Efectivamente, “la rebeldía se volvió de derecha”. Me basta con pensar en los amigos con los que mi hijo atraviesa el confinamiento, adolescentes vitales y generosos, de 13, 14 y 15 años que venden software y sobrantes de su infancia en redes sociales, en sitios de compra y venta, que usan Ualá y organizan torneos gamers para hacer esa diferencia de dinero que no pueden proveerles sus padres. Niños que se hicieron grandes en la pandemia y aprendieron que no quieren ser víctimas ni testigos del derrumbe de sus familias. Que no saben de historia ni les interesa porque el futuro que les ofrece Milei y sus secuaces está lleno de promesas y, sobre todo, la promesa de deshacerse de ese mundo que nunca llega que mamaron desde niños. Capaces de señalar mi “homofobia” –¡o my, a su edad ni siquiera podía concebir esa palabra!– en un chiste pero incapaces de distinguir entre justicia social y derechos civiles.
Según reconstruye Stefanoni en ¿La rebeldía se volvió de derecha?, esa “derecha desacomplejada” con la que Milei y Agustín Laje seducen a la generación de mi hijo se nutre de las doctrinas de Murray Rothbard. En el glosario que el autor de ¿La rebeldía se volvió de derecha? deja al final del libro, Rothbard aparece en la entrada “Paleolibertarismo: Corriente creada por Murray Rothbard que combina valores culturales conservadores y la búsqueda de la abolición del Estado y la privatización completa de la vida social, incluso de la justicia y las fuerzas de seguridad. A menudo comparte espacios con las extremas derechas. Promueve un fortalecimiento de instituciones sociales como la familia, las iglesias y las empresas como contrapeso y alternativa al poder estatal (verdadero enemigo de la libertad).”
Por supuesto que el libro de Stefanoni es una genealogía de todo este mare tenebrarum, que los zurdos surcaremos en una odisea desquiciada, pero es también, en sus puntos suspensivos, como el glosario final, que incluye expresiones como SJW (social justice warrior, es decir, quien enfrenta a la justicia social), alt-right (la derecha alternativa), Incel (involuntarily celibate: célibe involuntario) o “marxismo cultural”; es también, decíamos, una puerta de entrada a una lucha que va a darse, en principio, en el lenguaje, que es el hogar de todas las peleas.

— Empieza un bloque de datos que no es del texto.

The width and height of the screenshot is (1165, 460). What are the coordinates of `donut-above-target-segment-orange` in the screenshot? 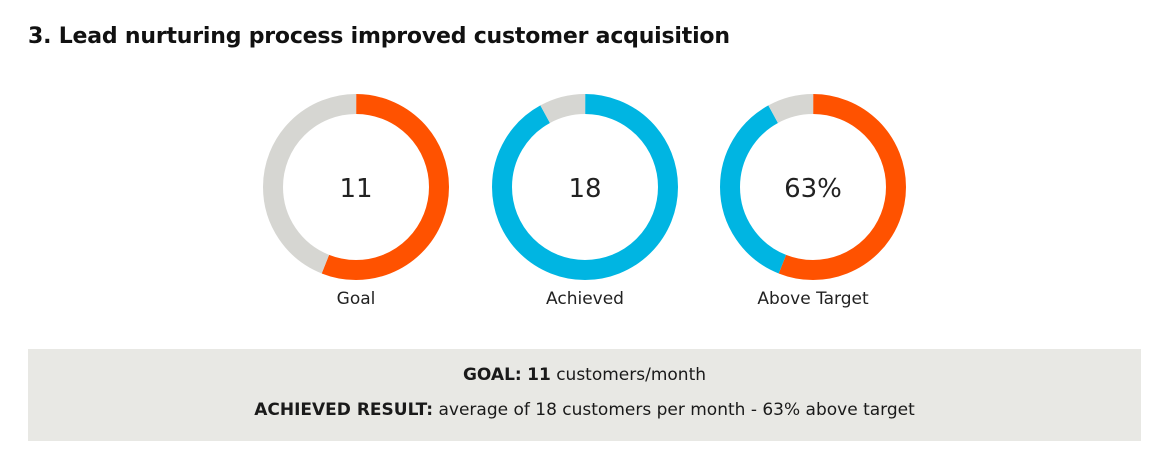 It's located at (813, 187).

Así como los ediles rosarinos más insignificantes de la derecha vernácula recogen y resignifican términos como “soviético” y “libertad”, es de esperar una neolengua (Newspeak, era el término con el que describía George Orwell ese nuevo vocabulario en un totalitarismo futuro–, o una Nadsat, que era en La naranja mecánica –la novela de Anthony Burgess, olvidemos la película–) el antilenguaje que permitía a los violentos protagonistas convertir en eufemismos sus crímenes y violaciones.
Llegados a este punto, me temo, es tan o más importante la tarea de un traductor o un lingüista que la de un ideólogo.